Relocating from London to Barcelona
“What is the worst that could happen? You will come back to London and we will welcome you with open arms.” One of my friends said that to me when in August 2013 I shared the news that after eight years of living in London I will be relocating to Barcelona. Some friends in true British style had to bring up the weather, “Fed up with the rain, eh?” I usually laughed along but joking aside, I have to admit that telling people close to my heart about the decision to move was difficult. While on the phone to my grandma I had to stop our conversation and ask, “Why are you crying?” as I heard her sobbing and I could not understand the reason. I would be still living in Europe as my wild plans of moving to Asia have not worked out (at least not this time!) and it would not change if she sees me more or less in any way. “I know that you love London so much. It is like a stamp on you.” Her answer really struck a chord and stayed with me.
A stamp or a mark?
After all, there were reasons I wanted to relocate, however it was never running away. I had this desire to run towards the new, the fresh and the undiscovered and I knew the price. I was leaving behind great friends, who always offered me help and support when I needed it. I was giving up my favourite places and London’s incredible and diverse offering in terms of art and culture, my creative oxygen, to yet again jump into the unknown.
The mistakes and failures are a part of my life. They feel almost integrated into any decisions I make and challenges I set my mind on so I just learned to embrace them. I do not want to float through life. I believe that if you “play safe” and do not push your limits this is what you get. A pleasant life. No cuts, no bruises and equally no thrills.

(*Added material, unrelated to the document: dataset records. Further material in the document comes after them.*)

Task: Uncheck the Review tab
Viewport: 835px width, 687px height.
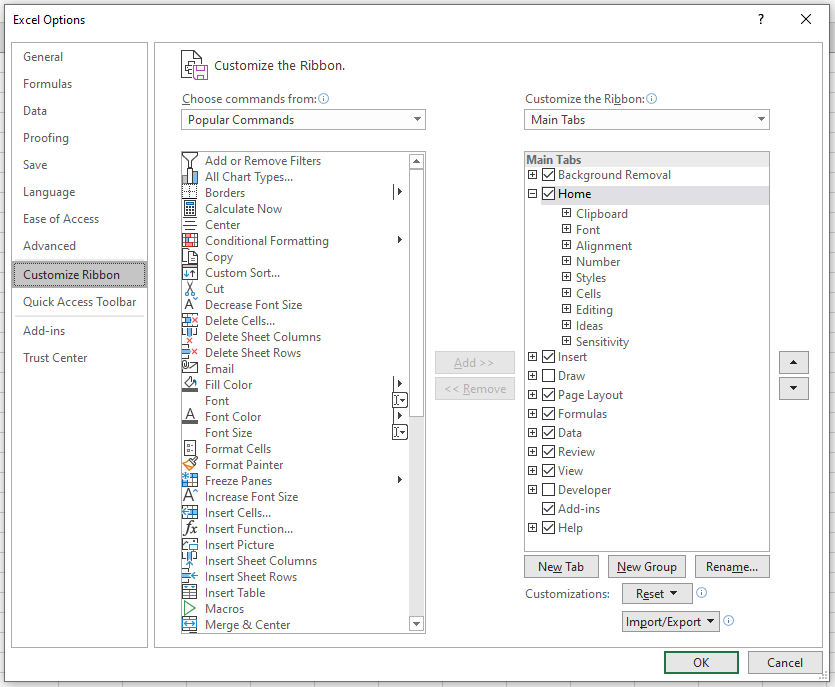Action: point(548,451)
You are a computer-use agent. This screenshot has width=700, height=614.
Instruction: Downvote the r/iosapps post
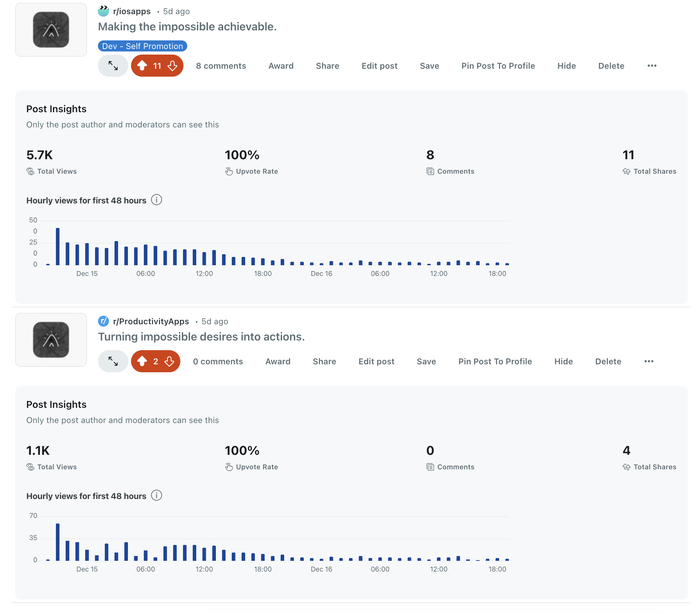coord(172,66)
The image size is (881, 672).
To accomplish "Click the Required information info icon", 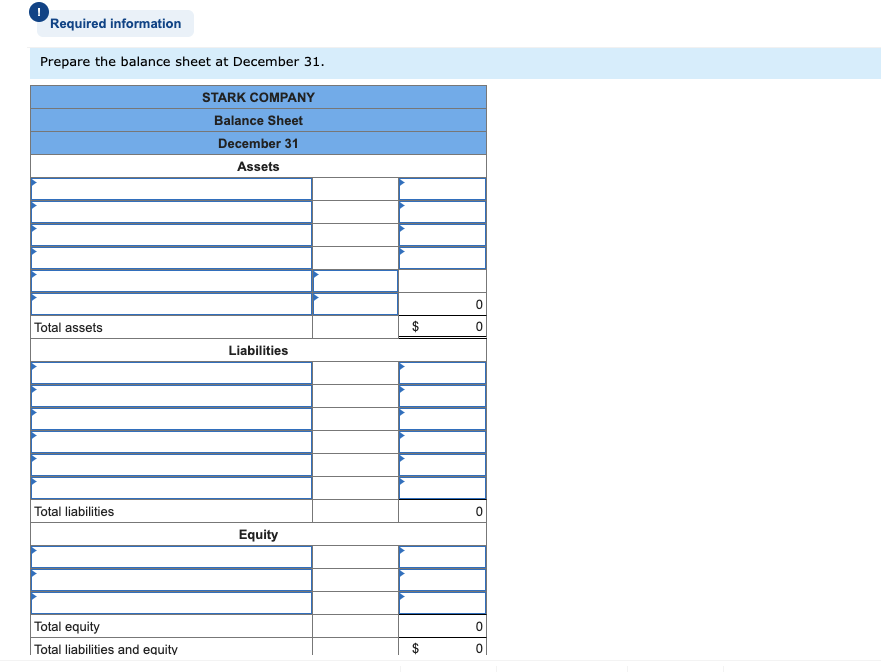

I am a Londoner at heart but I moved to the UK from Poznań, a city situated in western Poland. Although it now feels like ages ago I will never forget that very warm Friday in June 2005 when my parents and friends came to the coach station to say their goodbyes. I still remember the lump in my throat and few tears. Fast forward eight years and couple of months and I was in the cab going to the airport with that familiar lump in my throat but the tears were saved for the days and weeks to come. Some things will never change I suppose or maybe it is just in the family? One way ticket. Without a safety net.